La catacomba è conosciuta col nome di catacomba di Massimo, dal nome del proprietario del terreno in cui fu scavata, come era previsto dalla legge vigente. Dopo l'editto di Milano del 313 la catacomba prende il nome della martire più conosciuta ivi sepolta; in molti casi nei documenti antichi è trasmessa la duplice denominazione. Nel Liber Pontificalis appare per la prima volta il nome di catacomba di Santa Felicita. Nel XVII secolo la catacomba era conosciuta col nome di catacomba di Sant'Antonio, in quanto il terreno in cui si trovava era di proprietà del monastero di Sant'Antonio, collocato nella cittadina francese di Vienne.
Nella catacomba sono ricordati due martiri: Felicita e il
figlio Silano. In realtà la Depositio martyrum alla data del 10 luglio, ricorda il martirio di Felicita e di altri sette
martiri, che la successiva tradizione, a causa di una leggendaria passio
del V secolo, ha reso tutti fratelli e figli di Felicita: di essi, uno fu
sepolto con la madre nella catacomba di Massimo (Silano), e gli altri sepolti
nelle catacombe dei Giordani (Marziale, Vitale e Alessandro), di Priscilla
(Felice e Filippo) e di Pretestato (Gennaro).
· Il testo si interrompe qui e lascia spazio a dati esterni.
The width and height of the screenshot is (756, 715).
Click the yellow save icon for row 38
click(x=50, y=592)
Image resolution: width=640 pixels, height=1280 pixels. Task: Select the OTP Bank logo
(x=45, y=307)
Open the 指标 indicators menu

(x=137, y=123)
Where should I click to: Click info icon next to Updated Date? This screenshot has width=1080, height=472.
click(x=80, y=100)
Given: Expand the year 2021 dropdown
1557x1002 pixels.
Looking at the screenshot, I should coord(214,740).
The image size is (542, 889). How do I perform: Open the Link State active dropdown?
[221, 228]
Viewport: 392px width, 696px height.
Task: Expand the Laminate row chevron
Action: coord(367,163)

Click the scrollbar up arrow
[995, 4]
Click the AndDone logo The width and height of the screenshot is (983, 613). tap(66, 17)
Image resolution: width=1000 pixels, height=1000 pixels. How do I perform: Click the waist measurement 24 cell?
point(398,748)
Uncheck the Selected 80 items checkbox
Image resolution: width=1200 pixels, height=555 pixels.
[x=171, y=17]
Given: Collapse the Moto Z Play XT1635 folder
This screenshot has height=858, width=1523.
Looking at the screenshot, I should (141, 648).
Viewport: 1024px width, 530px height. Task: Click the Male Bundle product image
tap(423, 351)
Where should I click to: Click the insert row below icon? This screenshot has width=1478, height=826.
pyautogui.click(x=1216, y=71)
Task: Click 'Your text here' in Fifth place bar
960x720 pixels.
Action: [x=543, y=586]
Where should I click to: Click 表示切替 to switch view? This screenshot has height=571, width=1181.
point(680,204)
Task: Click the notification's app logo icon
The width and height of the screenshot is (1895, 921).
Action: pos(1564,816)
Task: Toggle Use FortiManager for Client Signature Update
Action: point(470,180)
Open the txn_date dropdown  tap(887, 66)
Questi martiri sarebbero stati
uccisi durante l'impero di Marco Aurelio (II secolo) e sepolti in cimiteri
diversi di Roma. Ancora oggi gli studiosi si dividono sulla storicità della passio
e sul legame di parentela dei martiri: di certo nell'antichità il dies
natalis di questi martiri, ossia il giorno commemorativo della loro morte,
era ricordato in modo particolare con una festa popolare, da cui derivò una
intensa devozione fino all'Alto Medioevo.
| Immagine medievale del martirio di Santa Felicita e dei suoi sette figli |
La devozione popolare si è manifestata con la costruzione, nella catacomba, di una basilichetta ipogea dedicata al martire Silano, e, in superficie, di un oratorio dedicato a Felicita. Queste due costruzioni si devono a Papa Bonifacio I (418-422), il quale poi si fece a sua volta seppellire in un sepolcro subdiale, accanto all'oratorio di Felicita. Queste tre costruzioni erano ancora visibili nel XVI secolo e compaiono nella pianta di Roma del Bufalini del 1551.
| Pianta del Bufalini, fuori Porta Salara (1551) |
La catacomba si articola su tre livelli: nel primo livello,
quello più antico, è posta la piccola basilica dedicata al martire Silano, la
cui costruzione risale alla seconda metà del IV secolo: le reliquie del martire
erano poste in un altare in fondo alla basilichetta. Nello stesso ambiente vi
era una pittura, scoperta nel 1884 e risalente alla fine del VII secolo o gli
inizi dell'VIII, di matrice bizantina, che ritrae Felicita circondata dai suoi
sette figli. Di essa oggi rimangono pochi frammenti, a causa di una frana della
parete: si conserva comunque una copia, fatta eseguire dal de Rossi al pittore
Gregorio Mariani.
L’attuale ingresso delle catacombe è in Via Simeto, 2; sono
aperte il 23 novembre, giorno in cui si festeggia Santa Felicita.